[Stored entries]
============

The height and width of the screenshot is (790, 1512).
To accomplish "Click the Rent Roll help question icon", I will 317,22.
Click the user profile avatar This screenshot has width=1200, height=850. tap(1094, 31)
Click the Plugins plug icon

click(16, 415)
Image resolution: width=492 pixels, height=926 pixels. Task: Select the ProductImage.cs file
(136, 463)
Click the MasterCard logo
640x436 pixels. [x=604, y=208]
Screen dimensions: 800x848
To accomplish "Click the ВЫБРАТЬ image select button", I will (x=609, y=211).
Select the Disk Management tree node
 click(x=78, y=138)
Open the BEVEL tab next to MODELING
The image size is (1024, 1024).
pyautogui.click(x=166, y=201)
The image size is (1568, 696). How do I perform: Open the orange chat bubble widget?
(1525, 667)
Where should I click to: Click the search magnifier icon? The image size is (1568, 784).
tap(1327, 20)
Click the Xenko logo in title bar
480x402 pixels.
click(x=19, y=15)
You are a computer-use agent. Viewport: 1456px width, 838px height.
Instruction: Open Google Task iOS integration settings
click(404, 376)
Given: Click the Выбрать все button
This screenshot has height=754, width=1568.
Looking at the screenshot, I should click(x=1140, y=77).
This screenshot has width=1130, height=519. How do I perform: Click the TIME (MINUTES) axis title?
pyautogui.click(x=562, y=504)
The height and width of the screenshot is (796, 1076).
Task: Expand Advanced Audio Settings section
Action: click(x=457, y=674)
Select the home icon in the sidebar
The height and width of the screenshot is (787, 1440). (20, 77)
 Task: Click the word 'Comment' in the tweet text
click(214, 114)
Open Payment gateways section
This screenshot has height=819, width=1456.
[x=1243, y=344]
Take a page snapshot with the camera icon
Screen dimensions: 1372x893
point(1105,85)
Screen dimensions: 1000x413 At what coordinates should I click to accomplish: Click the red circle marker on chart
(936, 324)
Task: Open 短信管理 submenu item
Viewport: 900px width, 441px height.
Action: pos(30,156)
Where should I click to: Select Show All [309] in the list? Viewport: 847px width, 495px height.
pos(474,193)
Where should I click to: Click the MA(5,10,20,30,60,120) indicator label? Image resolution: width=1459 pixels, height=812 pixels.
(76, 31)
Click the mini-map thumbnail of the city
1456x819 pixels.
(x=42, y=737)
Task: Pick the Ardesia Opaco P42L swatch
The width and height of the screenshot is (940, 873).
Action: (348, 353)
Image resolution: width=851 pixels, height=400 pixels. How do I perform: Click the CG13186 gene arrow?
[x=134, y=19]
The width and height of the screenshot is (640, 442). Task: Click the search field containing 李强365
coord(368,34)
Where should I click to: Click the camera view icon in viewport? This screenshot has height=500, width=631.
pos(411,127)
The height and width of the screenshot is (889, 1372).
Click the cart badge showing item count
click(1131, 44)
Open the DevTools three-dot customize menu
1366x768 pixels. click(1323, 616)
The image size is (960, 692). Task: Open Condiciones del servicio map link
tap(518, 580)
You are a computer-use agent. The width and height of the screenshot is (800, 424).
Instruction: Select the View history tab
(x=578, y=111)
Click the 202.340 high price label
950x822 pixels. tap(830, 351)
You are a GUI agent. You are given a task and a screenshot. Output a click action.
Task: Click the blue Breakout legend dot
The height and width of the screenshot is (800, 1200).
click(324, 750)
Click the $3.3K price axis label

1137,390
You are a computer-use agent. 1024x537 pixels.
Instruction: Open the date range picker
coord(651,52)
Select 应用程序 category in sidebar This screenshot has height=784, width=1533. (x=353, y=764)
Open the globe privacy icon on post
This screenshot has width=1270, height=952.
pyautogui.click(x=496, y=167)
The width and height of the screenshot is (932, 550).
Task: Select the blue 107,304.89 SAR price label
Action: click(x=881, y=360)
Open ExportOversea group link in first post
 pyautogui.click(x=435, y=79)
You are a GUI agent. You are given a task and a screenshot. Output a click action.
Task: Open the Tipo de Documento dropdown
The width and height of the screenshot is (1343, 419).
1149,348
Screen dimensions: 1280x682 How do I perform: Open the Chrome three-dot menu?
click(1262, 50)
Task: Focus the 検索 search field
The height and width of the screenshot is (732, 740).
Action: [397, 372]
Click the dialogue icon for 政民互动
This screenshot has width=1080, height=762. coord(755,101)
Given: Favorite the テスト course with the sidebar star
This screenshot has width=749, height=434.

============

▶ _TRY IT_:
Copying begins at the line that holds "Select 应用程序 category" and ends at the last line of the data above, with both included and each line kept exactly.

▶ _TASK RESULT_:
Select 应用程序 category in sidebar This screenshot has height=784, width=1533. (x=353, y=764)
Open the globe privacy icon on post
This screenshot has width=1270, height=952.
pyautogui.click(x=496, y=167)
The width and height of the screenshot is (932, 550).
Task: Select the blue 107,304.89 SAR price label
Action: click(x=881, y=360)
Open ExportOversea group link in first post
 pyautogui.click(x=435, y=79)
You are a GUI agent. You are given a task and a screenshot. Output a click action.
Task: Open the Tipo de Documento dropdown
The width and height of the screenshot is (1343, 419).
1149,348
Screen dimensions: 1280x682 How do I perform: Open the Chrome three-dot menu?
click(1262, 50)
Task: Focus the 検索 search field
The height and width of the screenshot is (732, 740).
Action: [397, 372]
Click the dialogue icon for 政民互动
This screenshot has width=1080, height=762. coord(755,101)
Given: Favorite the テスト course with the sidebar star
This screenshot has width=749, height=434.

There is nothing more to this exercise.